New Article features

Poblish has always provided a “more articles like this” facility for every article on the system – not just related articles from that blog or Twitter feed, but related articles from all blogs and Twitter feeds. This list used to appear next to each article, crammed into a column that was always just a little too narrow to make the list truly usable, so I’ve moved it to a new screen which you can pop up using the big “Explore…” button.Explore button

We’ve also restored the “Similar Bloggers” facility and put it alongside the list of articles, to help you explore other bloggers who deal with similar themes. Finally, if you’re logged-in, you’ll find your own individual list of recommended articles. This uses the latest collaborative filtering techniques to suggest a list of articles based on your own ratings, flags, favourites, as well as those of people with tastes similar to your own.

Above the Explore button, you’ll see what looks like a “tag cloud” for the article. However, what you’re seeing is much cleverer than what 99% of other applications offer. We use semantic analysis to determine the article’s key themes, or “Zones“, rather than simply relying on the categories the blogger chose; we rank them according to how often they have been mentioned during the past 24 hours; and we provide a link to the Zone’s home page, where you can see – and follow – a feed of matching articles.

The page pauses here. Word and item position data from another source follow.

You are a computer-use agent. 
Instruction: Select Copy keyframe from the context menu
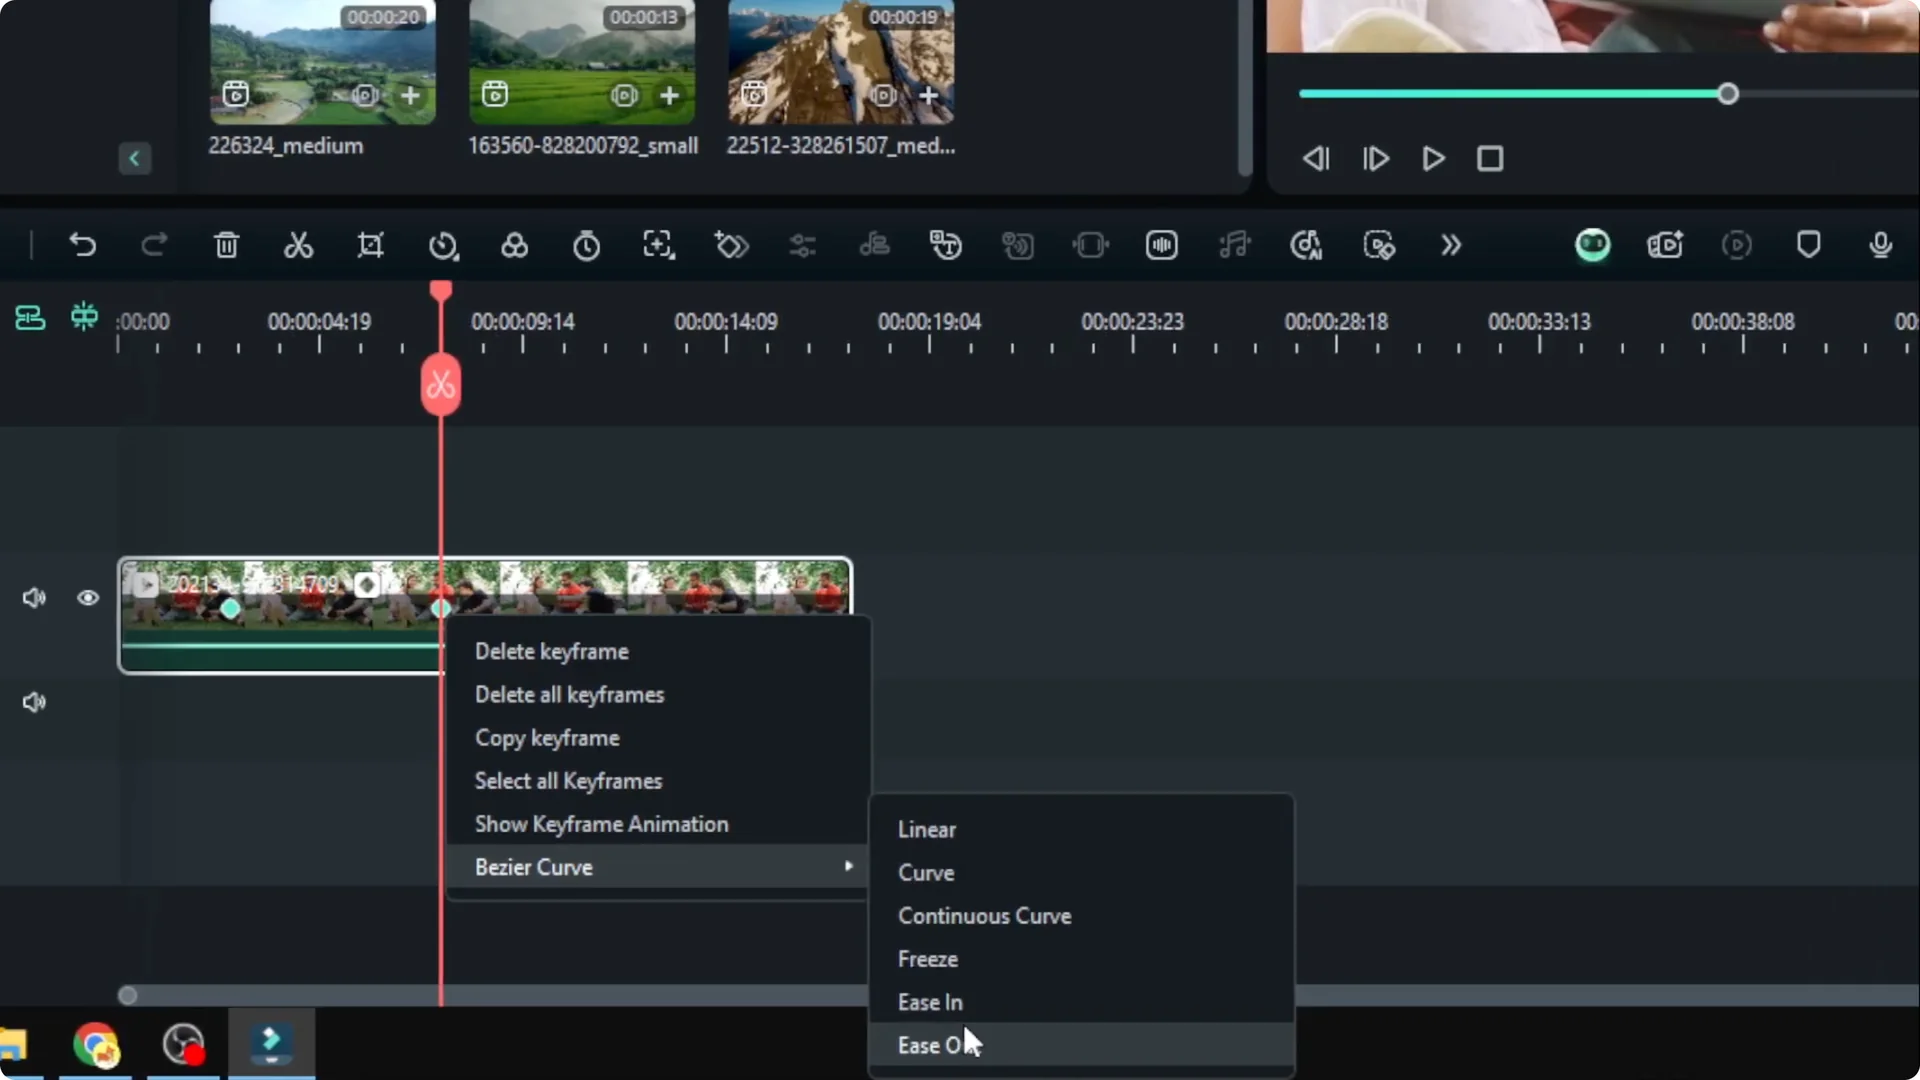pyautogui.click(x=548, y=738)
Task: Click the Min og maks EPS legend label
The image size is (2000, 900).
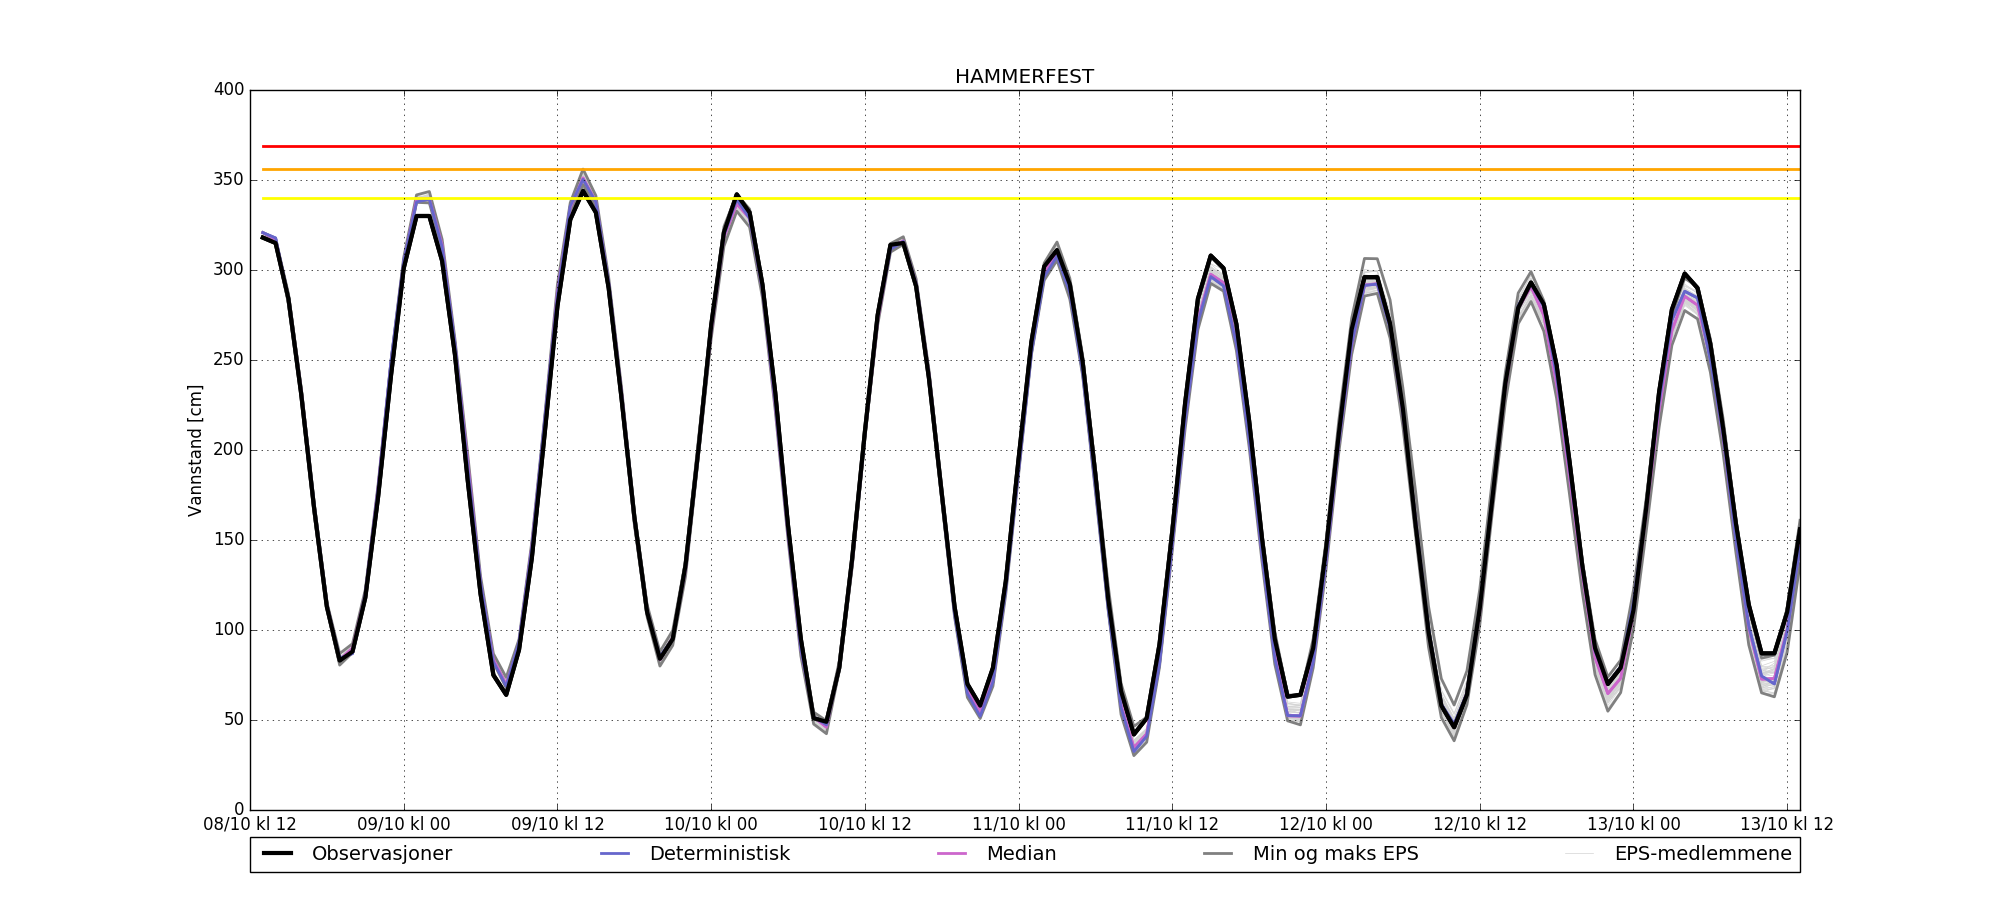Action: pyautogui.click(x=1335, y=854)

The point of all this is to seamless weave articles – whether blog posts or Twitter posts – into the greater and wider world of political content, using state-of-the-art techniques, and to make it easier than ever for people to explore and to learn.

Usability improvements

A quick list of recent usability improvements:

  • We now record a “number of times read” count for each article, as well as totals for each blog / blogger1, which you can see in the sidebar of the article page.
  • All articles now feature a Twitter sharing widget, to go with the one we added for Facebook sharing.
  • We now display links within the content of articles, rather than stripping them out. Command-click (Mac) or control-click (Windows) to open the link target in a new window.

1 If you’re curious, we count reads from logged-in users, guest users, and search engines. However, an article’s read count only goes up by one per browser session, so refreshing has no effect on the total. Finally, we don’t count reads from the article’s own author – or, if the article came from a Group blog – from any of the authors registered as contributors. In short, you can be confident that the read counts are genuine.

Aggregated Twitter feeds: @poblishLab and @poblishNI

I’ve added the ability for Poblish to automatically republish articles that it aggregates to single, group Twitter feeds – within minutes of publication. The most obvious use is to connect a Twitter account to a Poblish Group; so we currently have:

  • @poblishLab – the collective output of 801 UK Labour bloggers.
  • @poblishNI – the collective output of 68 political bloggers from Northern Ireland.

For each Tweet we display the original blogger’s Twitter name (else their Poblish username), a summary of their post, a bit.ly link to the original article, plus a group-specific hashtag.

In fact, the facility is flexible enough to allow arbitrary content queries (e.g. all references to ‘Obama’, or ‘Gordon Brown’) to be republished, custom feeds, or arbitrary collections of blogs.

Overall, the aim is to ‘free up’ the political data that Poblish is curating, and get a wider audience for the bloggers that we feature.